A escolha pelo curso de matemática foi natural, já que a disciplina é sua favorita e a área em que ele estuda conteúdos avançados voltados para olimpíadas do conhecimento. O histórico é expressivo: Bernardo já participou de mais de 100 competições de alto nível e conquistou cerca de 80 medalhas.
“Não ganho medalha em todas. A maioria é de matemática, mas também tenho de outras áreas, como ciências, química júnior, nanotecnologia, astronomia e física. Possuo medalhas internacionais em olimpíadas americanas e asiáticas. As principais são da OBM, OMERJ e OBMEP”, destaca.

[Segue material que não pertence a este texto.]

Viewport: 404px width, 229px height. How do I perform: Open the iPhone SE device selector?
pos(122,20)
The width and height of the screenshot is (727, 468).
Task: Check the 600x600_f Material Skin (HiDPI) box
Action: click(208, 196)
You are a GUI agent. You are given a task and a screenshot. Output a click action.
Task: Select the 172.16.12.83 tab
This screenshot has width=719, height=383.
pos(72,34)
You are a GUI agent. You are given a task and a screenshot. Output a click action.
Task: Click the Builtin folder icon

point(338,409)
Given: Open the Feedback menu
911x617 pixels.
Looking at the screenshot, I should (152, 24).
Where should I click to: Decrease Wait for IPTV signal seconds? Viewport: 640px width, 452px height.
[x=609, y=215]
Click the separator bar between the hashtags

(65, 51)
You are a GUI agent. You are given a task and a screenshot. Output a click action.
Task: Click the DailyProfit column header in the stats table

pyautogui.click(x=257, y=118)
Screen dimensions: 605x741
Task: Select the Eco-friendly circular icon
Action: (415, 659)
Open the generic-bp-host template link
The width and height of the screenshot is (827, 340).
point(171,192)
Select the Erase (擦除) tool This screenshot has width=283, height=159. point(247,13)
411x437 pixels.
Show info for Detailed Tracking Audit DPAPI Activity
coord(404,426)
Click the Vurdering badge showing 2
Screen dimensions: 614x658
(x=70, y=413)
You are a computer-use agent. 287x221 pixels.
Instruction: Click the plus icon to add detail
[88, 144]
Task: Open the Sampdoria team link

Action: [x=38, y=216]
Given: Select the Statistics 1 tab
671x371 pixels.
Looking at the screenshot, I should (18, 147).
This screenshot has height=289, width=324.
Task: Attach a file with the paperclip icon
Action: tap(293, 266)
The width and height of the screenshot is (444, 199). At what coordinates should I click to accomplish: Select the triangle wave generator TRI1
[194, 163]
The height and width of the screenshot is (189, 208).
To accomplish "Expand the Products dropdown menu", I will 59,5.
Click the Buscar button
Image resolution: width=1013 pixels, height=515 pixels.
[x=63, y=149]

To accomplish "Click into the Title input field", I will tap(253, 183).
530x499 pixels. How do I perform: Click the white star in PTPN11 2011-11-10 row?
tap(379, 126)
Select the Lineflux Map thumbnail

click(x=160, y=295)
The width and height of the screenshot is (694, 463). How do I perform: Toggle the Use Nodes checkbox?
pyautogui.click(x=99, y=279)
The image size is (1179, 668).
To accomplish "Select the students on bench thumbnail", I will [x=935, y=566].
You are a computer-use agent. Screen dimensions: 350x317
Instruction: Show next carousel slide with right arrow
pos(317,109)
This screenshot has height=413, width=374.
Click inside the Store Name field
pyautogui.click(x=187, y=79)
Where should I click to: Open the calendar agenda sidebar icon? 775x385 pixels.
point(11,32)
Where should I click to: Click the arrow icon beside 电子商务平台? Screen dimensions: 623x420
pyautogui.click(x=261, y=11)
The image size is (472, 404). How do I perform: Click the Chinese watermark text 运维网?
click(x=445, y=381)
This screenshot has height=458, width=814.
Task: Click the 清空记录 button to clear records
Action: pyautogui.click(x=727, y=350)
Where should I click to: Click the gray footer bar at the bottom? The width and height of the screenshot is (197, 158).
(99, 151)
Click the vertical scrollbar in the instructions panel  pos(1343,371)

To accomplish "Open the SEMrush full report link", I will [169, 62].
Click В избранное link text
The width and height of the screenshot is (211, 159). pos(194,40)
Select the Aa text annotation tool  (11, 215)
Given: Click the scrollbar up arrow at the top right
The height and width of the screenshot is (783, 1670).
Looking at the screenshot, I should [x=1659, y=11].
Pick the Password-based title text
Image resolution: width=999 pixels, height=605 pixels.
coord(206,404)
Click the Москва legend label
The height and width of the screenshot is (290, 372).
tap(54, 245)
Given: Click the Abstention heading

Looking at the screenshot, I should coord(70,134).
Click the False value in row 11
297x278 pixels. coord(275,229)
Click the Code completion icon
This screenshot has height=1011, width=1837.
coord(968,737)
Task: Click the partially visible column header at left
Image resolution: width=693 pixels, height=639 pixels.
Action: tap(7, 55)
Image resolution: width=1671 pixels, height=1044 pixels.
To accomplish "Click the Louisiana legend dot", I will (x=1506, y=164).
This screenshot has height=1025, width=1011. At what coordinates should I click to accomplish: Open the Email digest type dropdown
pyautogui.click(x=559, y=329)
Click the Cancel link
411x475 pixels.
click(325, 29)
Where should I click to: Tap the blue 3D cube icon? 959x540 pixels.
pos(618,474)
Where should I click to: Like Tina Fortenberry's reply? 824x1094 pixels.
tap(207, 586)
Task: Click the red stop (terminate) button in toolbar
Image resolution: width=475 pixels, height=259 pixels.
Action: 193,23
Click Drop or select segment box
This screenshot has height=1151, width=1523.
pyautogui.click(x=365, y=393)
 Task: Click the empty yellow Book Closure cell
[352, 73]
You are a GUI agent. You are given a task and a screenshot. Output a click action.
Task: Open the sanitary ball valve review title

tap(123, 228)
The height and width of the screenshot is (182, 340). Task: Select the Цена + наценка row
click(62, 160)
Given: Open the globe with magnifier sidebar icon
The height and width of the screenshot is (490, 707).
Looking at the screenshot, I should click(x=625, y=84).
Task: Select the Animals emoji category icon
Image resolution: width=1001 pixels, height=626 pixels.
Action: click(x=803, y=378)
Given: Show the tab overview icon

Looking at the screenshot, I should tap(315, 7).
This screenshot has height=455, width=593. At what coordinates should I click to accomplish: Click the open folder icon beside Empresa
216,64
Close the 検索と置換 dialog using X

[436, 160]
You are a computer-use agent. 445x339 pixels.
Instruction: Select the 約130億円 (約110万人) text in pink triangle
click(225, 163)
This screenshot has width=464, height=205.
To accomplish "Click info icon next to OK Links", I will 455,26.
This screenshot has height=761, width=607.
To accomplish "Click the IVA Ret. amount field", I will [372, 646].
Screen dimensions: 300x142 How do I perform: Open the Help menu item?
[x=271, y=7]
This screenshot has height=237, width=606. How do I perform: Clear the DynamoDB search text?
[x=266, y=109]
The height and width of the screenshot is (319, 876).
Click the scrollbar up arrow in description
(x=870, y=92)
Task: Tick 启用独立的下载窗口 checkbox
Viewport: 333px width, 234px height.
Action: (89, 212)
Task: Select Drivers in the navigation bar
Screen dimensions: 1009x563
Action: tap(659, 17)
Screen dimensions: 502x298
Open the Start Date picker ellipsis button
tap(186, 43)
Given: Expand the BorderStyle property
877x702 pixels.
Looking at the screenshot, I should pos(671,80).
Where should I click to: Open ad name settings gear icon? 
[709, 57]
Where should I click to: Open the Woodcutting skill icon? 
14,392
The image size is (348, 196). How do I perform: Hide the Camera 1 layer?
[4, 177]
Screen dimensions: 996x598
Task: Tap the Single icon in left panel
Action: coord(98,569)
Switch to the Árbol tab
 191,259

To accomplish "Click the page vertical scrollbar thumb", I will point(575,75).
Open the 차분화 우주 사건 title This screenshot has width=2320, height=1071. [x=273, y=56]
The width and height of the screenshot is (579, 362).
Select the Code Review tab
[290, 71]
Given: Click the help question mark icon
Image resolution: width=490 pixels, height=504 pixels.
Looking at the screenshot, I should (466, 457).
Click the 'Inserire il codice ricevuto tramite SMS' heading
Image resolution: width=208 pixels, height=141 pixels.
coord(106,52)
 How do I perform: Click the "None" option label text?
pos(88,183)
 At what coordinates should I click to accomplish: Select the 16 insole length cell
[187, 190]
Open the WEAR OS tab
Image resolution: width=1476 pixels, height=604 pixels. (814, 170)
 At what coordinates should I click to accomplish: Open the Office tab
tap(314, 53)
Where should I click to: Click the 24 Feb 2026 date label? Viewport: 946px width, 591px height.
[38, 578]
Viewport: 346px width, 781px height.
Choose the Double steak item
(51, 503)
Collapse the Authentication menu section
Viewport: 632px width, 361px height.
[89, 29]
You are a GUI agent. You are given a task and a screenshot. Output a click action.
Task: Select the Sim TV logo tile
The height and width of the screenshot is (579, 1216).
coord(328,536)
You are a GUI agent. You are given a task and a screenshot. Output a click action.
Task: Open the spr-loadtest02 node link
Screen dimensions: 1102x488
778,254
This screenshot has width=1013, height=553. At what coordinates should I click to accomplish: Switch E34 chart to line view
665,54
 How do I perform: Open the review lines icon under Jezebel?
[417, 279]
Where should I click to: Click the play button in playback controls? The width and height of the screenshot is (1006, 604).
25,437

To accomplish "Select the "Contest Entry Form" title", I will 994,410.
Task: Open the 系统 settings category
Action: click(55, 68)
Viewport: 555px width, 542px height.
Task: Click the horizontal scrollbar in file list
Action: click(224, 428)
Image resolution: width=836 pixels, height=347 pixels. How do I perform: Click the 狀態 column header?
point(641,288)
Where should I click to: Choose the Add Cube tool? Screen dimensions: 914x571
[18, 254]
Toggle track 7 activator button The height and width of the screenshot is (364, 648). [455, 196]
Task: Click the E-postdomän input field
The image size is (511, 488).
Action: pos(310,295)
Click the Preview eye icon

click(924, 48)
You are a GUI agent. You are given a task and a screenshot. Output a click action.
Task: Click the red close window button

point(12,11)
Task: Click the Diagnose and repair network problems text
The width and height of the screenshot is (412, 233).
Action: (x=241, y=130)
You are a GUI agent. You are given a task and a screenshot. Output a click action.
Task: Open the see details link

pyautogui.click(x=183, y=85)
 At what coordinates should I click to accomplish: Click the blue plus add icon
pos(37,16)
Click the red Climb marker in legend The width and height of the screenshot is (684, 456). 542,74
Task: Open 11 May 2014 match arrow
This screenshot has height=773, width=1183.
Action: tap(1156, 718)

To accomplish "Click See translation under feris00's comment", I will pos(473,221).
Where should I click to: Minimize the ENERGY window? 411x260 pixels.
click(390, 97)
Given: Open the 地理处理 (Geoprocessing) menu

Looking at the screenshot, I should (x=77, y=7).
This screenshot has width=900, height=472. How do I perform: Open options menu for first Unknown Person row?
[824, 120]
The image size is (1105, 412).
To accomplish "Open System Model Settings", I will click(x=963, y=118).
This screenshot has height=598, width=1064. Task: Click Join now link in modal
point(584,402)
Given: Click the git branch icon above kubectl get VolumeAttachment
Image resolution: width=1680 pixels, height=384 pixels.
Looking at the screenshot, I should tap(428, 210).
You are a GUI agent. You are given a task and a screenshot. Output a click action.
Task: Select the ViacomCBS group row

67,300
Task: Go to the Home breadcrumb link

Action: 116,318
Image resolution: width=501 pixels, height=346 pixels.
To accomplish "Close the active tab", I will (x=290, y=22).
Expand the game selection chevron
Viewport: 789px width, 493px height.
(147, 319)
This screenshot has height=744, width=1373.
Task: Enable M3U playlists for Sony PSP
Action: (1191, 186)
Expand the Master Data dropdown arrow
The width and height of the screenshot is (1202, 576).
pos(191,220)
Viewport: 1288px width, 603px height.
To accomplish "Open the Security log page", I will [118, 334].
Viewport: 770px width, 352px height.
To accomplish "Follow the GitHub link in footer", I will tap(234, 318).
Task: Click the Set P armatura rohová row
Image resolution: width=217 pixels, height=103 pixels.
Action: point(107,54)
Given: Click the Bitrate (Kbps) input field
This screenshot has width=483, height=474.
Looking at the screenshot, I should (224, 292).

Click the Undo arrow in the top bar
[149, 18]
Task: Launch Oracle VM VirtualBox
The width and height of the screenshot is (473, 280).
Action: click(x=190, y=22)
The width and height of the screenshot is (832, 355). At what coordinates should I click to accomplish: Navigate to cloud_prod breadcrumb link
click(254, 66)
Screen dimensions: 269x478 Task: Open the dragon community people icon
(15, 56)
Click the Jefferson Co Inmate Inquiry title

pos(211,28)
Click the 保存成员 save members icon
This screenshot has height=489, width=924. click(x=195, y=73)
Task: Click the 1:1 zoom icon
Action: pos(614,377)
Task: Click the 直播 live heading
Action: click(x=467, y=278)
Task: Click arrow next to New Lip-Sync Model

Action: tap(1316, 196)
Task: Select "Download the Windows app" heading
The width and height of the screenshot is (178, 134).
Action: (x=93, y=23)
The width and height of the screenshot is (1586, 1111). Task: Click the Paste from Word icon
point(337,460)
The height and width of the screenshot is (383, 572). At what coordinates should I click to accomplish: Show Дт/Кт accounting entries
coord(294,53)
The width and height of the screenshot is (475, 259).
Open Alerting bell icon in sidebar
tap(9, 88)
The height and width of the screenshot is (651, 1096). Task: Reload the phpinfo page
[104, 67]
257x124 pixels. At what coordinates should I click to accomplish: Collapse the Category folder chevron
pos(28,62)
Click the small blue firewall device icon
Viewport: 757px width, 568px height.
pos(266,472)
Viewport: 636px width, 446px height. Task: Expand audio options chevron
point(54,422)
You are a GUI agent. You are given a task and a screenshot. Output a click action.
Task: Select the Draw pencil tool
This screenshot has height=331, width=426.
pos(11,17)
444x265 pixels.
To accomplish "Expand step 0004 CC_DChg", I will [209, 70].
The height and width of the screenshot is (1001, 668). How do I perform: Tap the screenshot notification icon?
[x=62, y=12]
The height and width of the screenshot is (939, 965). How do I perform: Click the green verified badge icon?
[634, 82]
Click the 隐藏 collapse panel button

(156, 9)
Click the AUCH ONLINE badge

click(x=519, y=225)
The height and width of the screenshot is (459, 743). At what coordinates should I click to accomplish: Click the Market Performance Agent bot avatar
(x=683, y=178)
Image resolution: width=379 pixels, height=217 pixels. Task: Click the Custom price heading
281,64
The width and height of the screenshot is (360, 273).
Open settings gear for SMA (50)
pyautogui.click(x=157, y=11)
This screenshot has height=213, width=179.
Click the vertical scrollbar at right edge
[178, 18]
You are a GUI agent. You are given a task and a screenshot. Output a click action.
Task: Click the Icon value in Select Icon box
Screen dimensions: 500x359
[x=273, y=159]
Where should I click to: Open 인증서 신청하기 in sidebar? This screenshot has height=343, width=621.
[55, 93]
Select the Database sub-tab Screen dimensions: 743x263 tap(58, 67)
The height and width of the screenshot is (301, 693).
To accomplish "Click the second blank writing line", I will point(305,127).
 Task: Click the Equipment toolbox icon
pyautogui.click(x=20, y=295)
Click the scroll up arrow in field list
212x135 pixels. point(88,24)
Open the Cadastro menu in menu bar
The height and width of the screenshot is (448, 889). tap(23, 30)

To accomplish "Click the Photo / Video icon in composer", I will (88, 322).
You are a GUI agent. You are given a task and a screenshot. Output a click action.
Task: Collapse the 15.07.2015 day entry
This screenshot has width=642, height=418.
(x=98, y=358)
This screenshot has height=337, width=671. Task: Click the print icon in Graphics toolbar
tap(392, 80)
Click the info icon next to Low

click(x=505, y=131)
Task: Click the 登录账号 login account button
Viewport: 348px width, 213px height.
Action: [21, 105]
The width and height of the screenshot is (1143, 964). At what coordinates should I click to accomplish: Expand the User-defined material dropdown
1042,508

Aprovação e reconhecimento
A conquista no vestibular trouxe visibilidade e muitos elogios ao estudante. “As pessoas acharam incrível eu passar no vestibular e virar notícia. Fiquei muito feliz, feliz mesmo”, afirma Bernardo, que concilia os estudos com atividades comuns da adolescência.
“Gosto de assuntos considerados diferentes, mas também curto o que meus amigos gostam: videogame, TV, andar de bicicleta, praia, shopping, sair para lanchar e jogar tênis de mesa. Tem quem ache que eu só estudo, mas tenho bastante tempo livre para me divertir”, diz.
Luzia Manfredini, professora e mãe de Bernardo, conta que não teve receio de uma possível frustração do filho com o resultado das provas, realizadas em duas fases: a de qualificação, com 60 questões objetivas, e a discursiva, que incluiu redação e provas específicas de física e matemática.
“Expliquei que ele poderia até entregar a prova em branco e que isso já seria aprendizado. Mas, pelo tempo que ele levou — mais de duas horas —, percebi que estava tentando de verdade. Na segunda fase, ele ficou feliz por conseguir desenvolver a prova, principalmente a redação, que era o maior medo”, relata.
Altas habilidades e rotina de estudos
A família descobriu que Bernardo possuía altas habilidades quando ele tinha apenas 4 anos. “Foi um divisor de águas, porque entendemos que ele e o irmão aprendem de forma diferente e mais rápida em alguns aspectos”, conta a mãe.
Luzia também demonstra preocupação com a carga de estudos do filho. “Ele é extremamente curioso e quer participar de muitas atividades. Precisa aprender que não dá para abraçar tudo. Tento equilibrar, garantindo espaço para exercícios físicos e lazer que não seja só eletrônico”, explica.
Pensando no futuro, Bernardo sonha em cursar engenharia da computação. “Quero passar no ITA ou no IME e me formar. Aos jovens, digo para seguirem seus sonhos e não pararem de estudar. A educação abre caminhos. Às vezes parece difícil demais, mas não é motivo para desistir, e sim para tentar aprender de outra forma”, afirma.
Nem o avanço da tecnologia e da inteligência artificial diminui o entusiasmo do estudante em relação à carreira escolhida. “A IA pode ajudar ou atrapalhar, dependendo de como for usada. Ela facilita cálculos e programas complexos, mas ainda comete erros. Como em outras áreas, pode impulsionar ou prejudicar profissões”, conclui.